A novel image encryption scheme based on non-adjacent parallelable permutation and dynamic DNA-level two-way diffusion

As a medium that can convey information vividly, the application of digital images is increasingly widespread. Under various application environments, researchers are expected to provide more secure and efficient protection for digital images. In this paper, a novel image encryption scheme is proposed, which is based on non-adjacent parallelable permutation and dynamic DNA-level two-way diffusion (IES-NP-DDT). To achieve higher encryption efficiency, each encryption step of this scheme is designed with the parallelizability of operations in mind. Firstly, the plain image is logically divided into adjacent blocks and permutation blocks. And the permutation blocks are then randomly permutated in parallel by multiple computing units. Next, the permutated image is split and encoded into four DNA planes.

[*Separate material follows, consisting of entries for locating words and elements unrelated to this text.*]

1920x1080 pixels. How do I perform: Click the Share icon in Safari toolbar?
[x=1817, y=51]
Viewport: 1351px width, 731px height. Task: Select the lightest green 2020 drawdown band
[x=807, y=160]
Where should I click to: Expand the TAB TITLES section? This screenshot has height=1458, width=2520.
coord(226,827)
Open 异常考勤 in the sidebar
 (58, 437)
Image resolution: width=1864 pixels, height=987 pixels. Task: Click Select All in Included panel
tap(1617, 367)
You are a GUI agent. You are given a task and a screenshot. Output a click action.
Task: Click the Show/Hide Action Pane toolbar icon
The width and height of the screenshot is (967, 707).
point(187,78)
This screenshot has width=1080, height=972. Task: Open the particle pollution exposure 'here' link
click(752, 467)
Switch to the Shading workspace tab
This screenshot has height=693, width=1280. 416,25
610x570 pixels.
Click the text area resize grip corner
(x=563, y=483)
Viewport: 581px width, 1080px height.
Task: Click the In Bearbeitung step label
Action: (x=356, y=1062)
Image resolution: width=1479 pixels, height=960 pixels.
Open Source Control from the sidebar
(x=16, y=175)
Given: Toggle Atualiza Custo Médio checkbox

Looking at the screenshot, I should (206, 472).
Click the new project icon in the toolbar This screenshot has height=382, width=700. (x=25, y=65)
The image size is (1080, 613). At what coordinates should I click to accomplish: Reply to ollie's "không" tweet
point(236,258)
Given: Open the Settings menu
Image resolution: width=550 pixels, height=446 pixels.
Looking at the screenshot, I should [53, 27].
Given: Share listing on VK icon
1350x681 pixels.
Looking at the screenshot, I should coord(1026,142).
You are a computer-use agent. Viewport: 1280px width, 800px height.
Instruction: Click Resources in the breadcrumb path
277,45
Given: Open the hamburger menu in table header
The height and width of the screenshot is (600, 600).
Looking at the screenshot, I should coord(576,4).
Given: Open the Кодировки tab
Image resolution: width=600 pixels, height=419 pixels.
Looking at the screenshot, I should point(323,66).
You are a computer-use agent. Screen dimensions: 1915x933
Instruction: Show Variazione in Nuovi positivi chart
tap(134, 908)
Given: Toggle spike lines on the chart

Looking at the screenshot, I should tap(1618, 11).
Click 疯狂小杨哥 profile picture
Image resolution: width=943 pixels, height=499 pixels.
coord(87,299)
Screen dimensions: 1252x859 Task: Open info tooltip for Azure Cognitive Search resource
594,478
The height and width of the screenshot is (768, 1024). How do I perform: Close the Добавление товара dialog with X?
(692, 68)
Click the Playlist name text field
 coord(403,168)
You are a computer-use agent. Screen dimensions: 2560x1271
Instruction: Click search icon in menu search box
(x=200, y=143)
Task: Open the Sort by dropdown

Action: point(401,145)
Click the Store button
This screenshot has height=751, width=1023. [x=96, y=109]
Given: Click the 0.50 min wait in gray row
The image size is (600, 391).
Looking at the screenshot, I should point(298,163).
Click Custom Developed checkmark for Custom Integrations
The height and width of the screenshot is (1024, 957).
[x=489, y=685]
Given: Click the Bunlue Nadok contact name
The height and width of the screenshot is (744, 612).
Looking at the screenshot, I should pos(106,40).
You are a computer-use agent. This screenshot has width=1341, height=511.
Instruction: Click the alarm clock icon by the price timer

When encoding each 2-bit plane, the computing units dynamically adopt encoding rules according to chaotic sequences. Combined with the dynamic DNA decoding, the excellent nonlinearity of the diffusion process is ensured. Finally, determined by the hash value, key components and chaotic values, various two-way DNA-level diffusions are carried out in parallel on the DNA planes. Consequently, a smallest change of any pixel is efficiently diffused to the whole image. Extensive simulation tests and theoretical analyses conducted in this paper have demonstrated the excellent performance of IES-NP-DDT.